Yello: Dieter Meier (left) and Boris Blank (right).
Yello: Dieter Meier (left) and Boris Blank (right).

They may not have attained the household name status of Kraftwerk or Giorgio Moroder, but for the last 35 years, Yello have played a pivotal role in the development of electronic music. Like those artists, this Zürich-based duo are unlikely popstars: Moustachioed frontman Dieter Meier is a millionaire former golf pro and gambler; similarly moustachioed producer Boris Blank, a former delivery man who spent his youth obsessing over recorded sound.

Yello formed in 1979 - at the time, they were a trio, joined by Carlos Perón, who left in 1983 - and soon found their mix of Latin/African rhythms, groundbreaking visuals, bonkers lyrics and extended electro grooves adopted by the European and American club underground. In 1983, they played New York's Roxy club - one of only about half a dozen live shows in their entire career!
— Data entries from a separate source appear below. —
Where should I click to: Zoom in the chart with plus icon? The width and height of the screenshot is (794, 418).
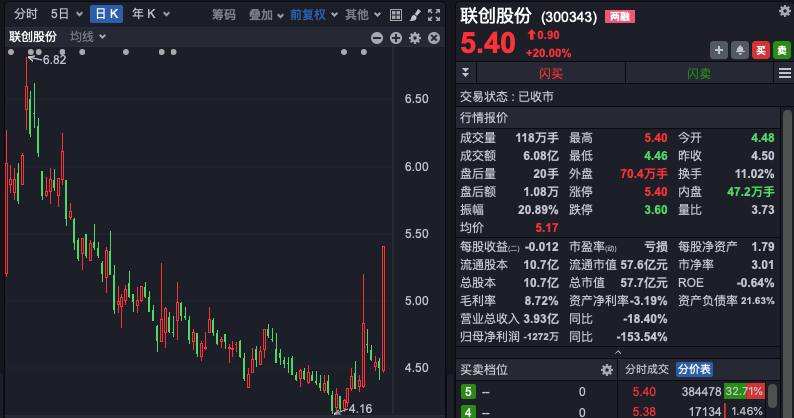(x=396, y=37)
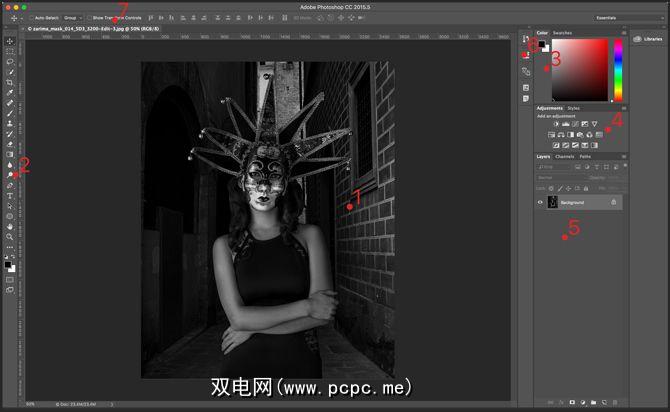Open the Libraries panel

[x=648, y=39]
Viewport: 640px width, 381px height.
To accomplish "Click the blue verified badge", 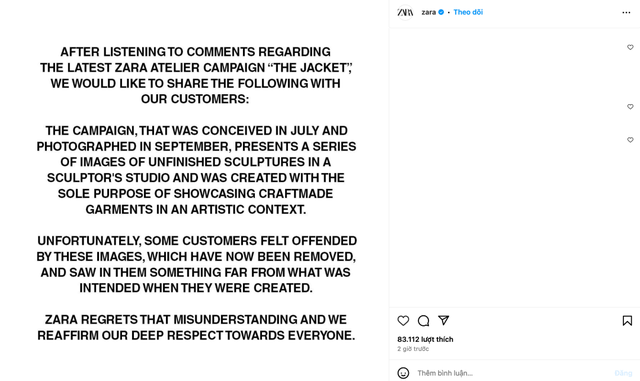I will (441, 12).
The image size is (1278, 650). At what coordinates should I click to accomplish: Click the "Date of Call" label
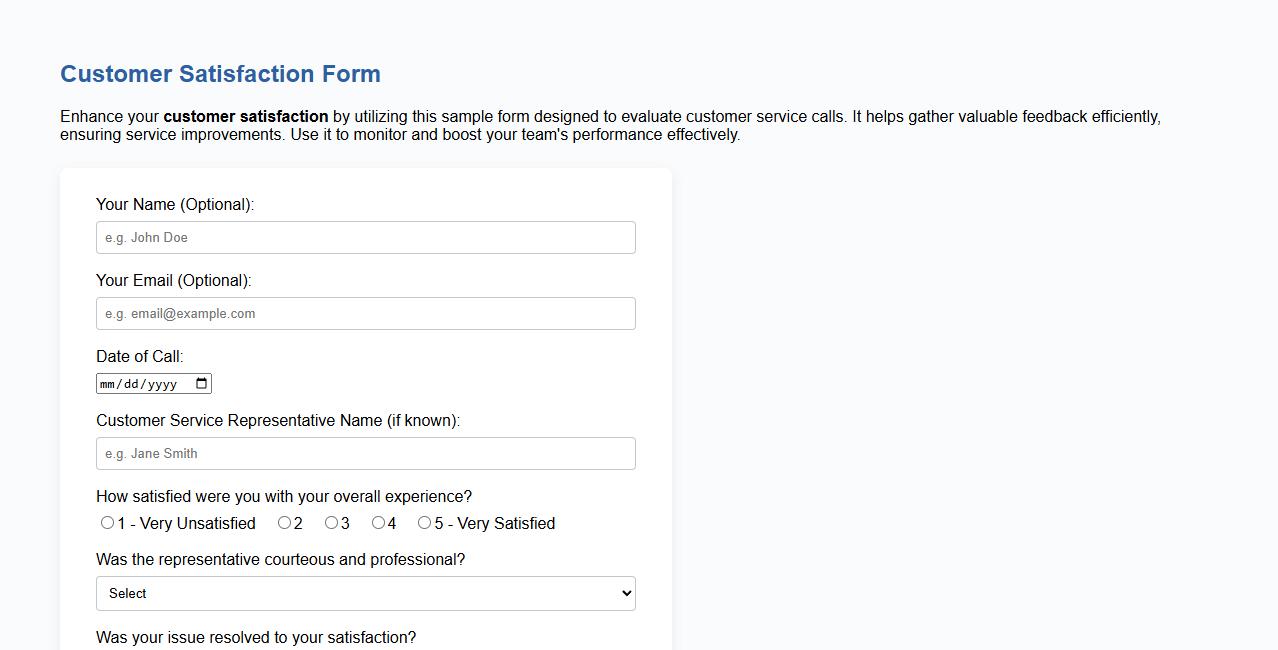(x=139, y=356)
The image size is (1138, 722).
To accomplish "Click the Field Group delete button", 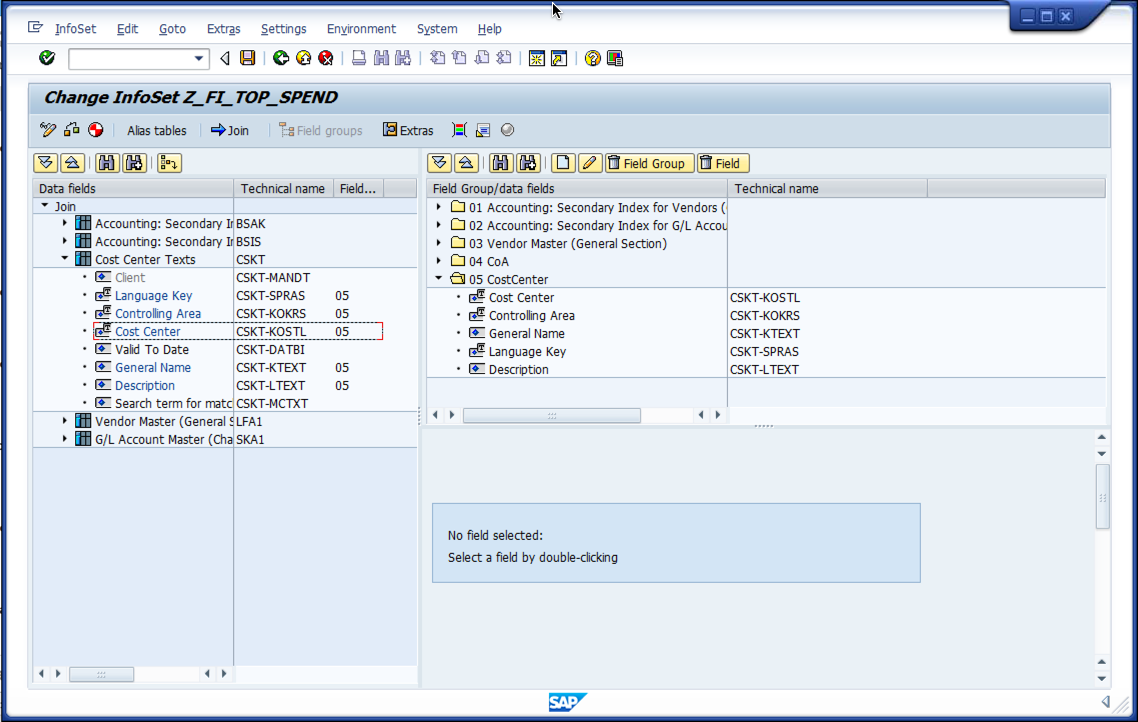I will (x=652, y=162).
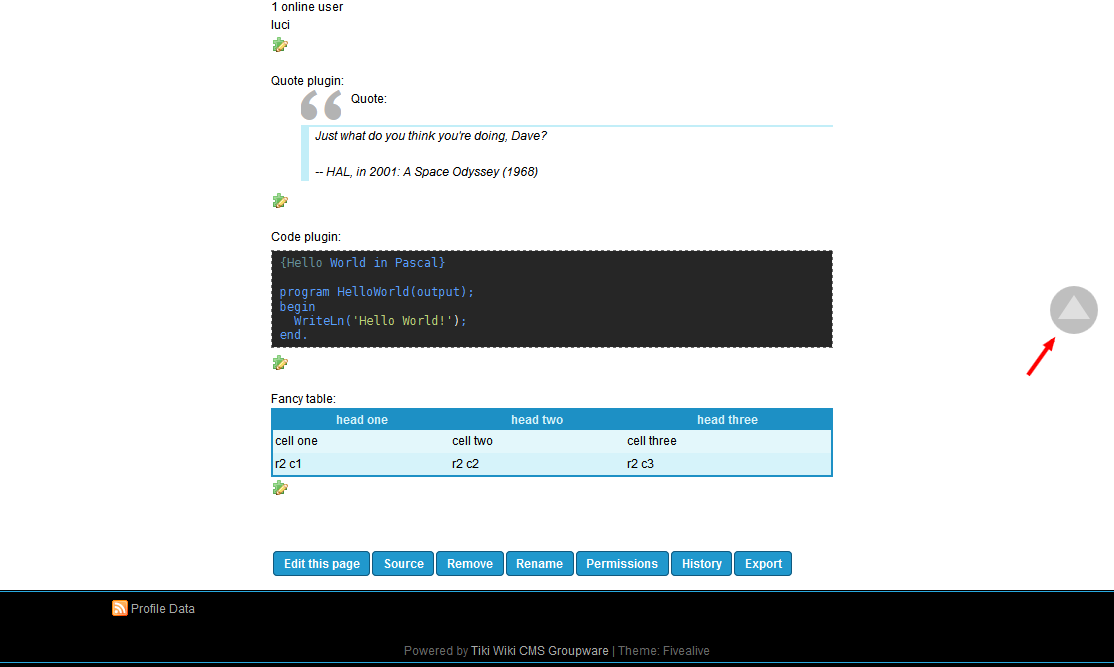Click plugin edit icon below the HAL quote

click(x=280, y=201)
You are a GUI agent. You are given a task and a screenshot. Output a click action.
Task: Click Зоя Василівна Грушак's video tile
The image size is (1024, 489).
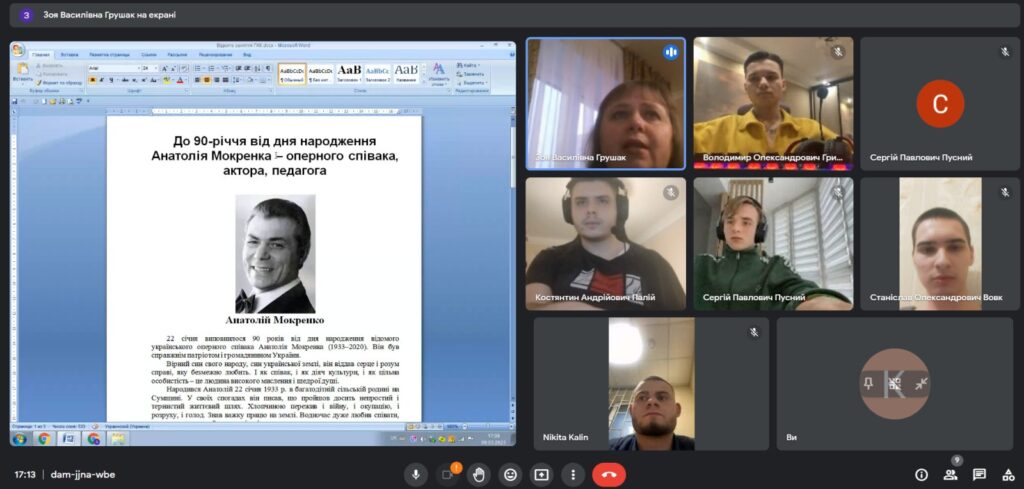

The off-piste oomph of 1988's The Race remains their biggest hit, cracking the UK Top Ten, while Oh Yeah became the anthem of 80s excess after featuring in Ferris Bueller's Day Off and The Secret Of My Success, signifying the desirability of a hot Ferrari and a hot babe, respectively. Beyond that, Yello seemed happy to exist outside the mainstream, but their influence stretched far and wide, as exemplified by a 1995 remix album featuring contributions from the likes of Moby, The Orb, Carl Cox and Detroit legend Carl Craig.

Yello don't often talk to the media, but with Boris Blank basking in the acclaim for last year's solo release, Electrified, and a new Yello album planned for later in the year, it seemed worth a try. And, you know what? Boris said yes to MusicRadar!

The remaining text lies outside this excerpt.